The Society of Saint Pius X (SSPX), which pressured the Vatican for years to promote the Tridentine Latin rite rarely used since the Second Vatican Council (1962-1965), said over the weekend it still wanted Benedict to roll back other changes.
The SSPX rejects the opening to other faiths decided by the Council, especially the new positive approach to Judaism, and papal apologies for sins of Catholics against Jews in the past.
Benedict last year allowed wider use of the old Latin Mass in what was seen as a gesture to the SSPX to rejoin the Church that excommunicated its leaders when rebel Archbishop Marcel Lefebvre ordained four bishops against Rome's wishes in 1988.
During his current visit to the United States, Benedict visited a New York synagogue and quoted documents of the Council several times in speeches to Catholic audiences.
"The time for an agreement has not yet come," SSPX head Bishop Bernard Fellay wrote in a letter to his followers published on Saturday by the SSPX information service DICI.
The decree on the old Latin Mass was "not accompanied by logically co-related measures in the other areas of the life of the Church," he said in the French-language letter.
"Nothing has changed in Rome's determination to follow the council's orientation, despite 40 years of crisis, despite the deserted convents, abandoned rectories and empty churches."
NO CHANGE IN VATICAN STAND
While Benedict has shown more sympathy to the SSPX than the late Pope John Paul did, he has not changed the Vatican stand that the rebels must accept the Council's decisions before they can return to the Roman fold.
In his letter, Fellay also discussed the state of Catholic education, another issue for Benedict on his U.S. visit.
"Catholic universities persist in their ramblings, teaching of the Catechism remains unknown and Catholic school does not exist anymore as particularly Catholic. They have become an extinct species," the SSPX leader wrote.

▸ **Written request**
Answer these questions using the excerpt about the Society of Saint Pius X.
(a) In what year did Archbishop Marcel Lefebvre ordain four bishops against Rome's wishes?
(b) Which information service published Bishop Bernard Fellay's letter to his followers?
(c) What place of worship did Benedict visit in New York?
The data after this sentence is separate material and has nothing to do with the text above.

▸ **Provided material**
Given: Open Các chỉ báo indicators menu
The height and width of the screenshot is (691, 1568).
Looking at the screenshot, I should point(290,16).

...

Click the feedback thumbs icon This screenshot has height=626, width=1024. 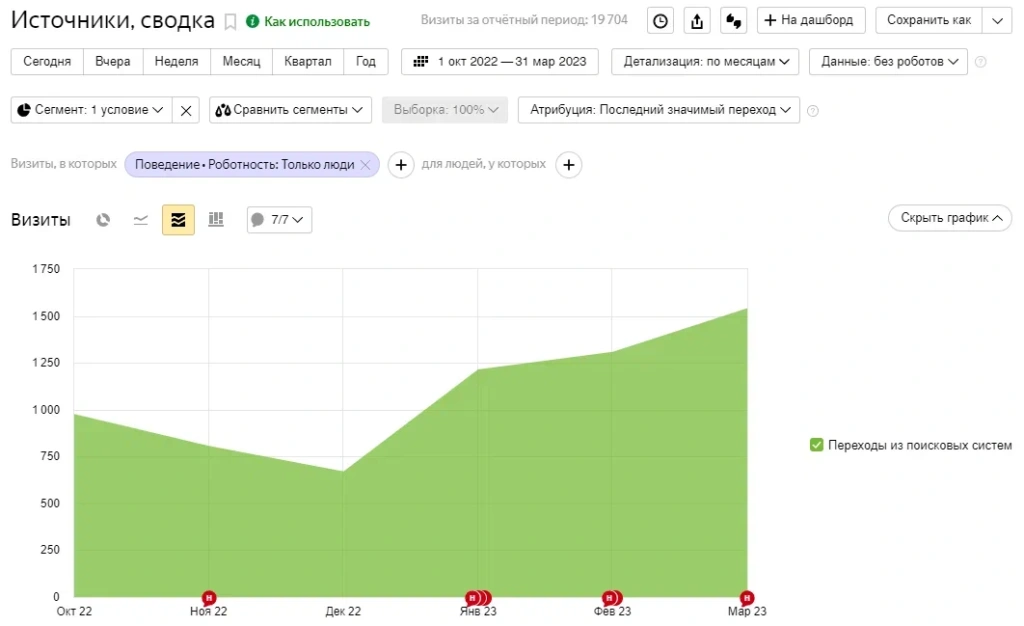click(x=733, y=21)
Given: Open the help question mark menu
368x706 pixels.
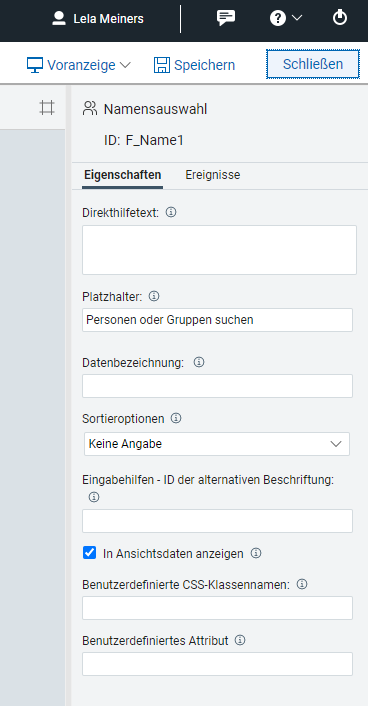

--

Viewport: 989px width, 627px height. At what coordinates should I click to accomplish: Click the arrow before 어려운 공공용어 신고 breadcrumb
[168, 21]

▸ **Correct response**
(a) 1988
(b) DICI, the SSPX information service
(c) A synagogue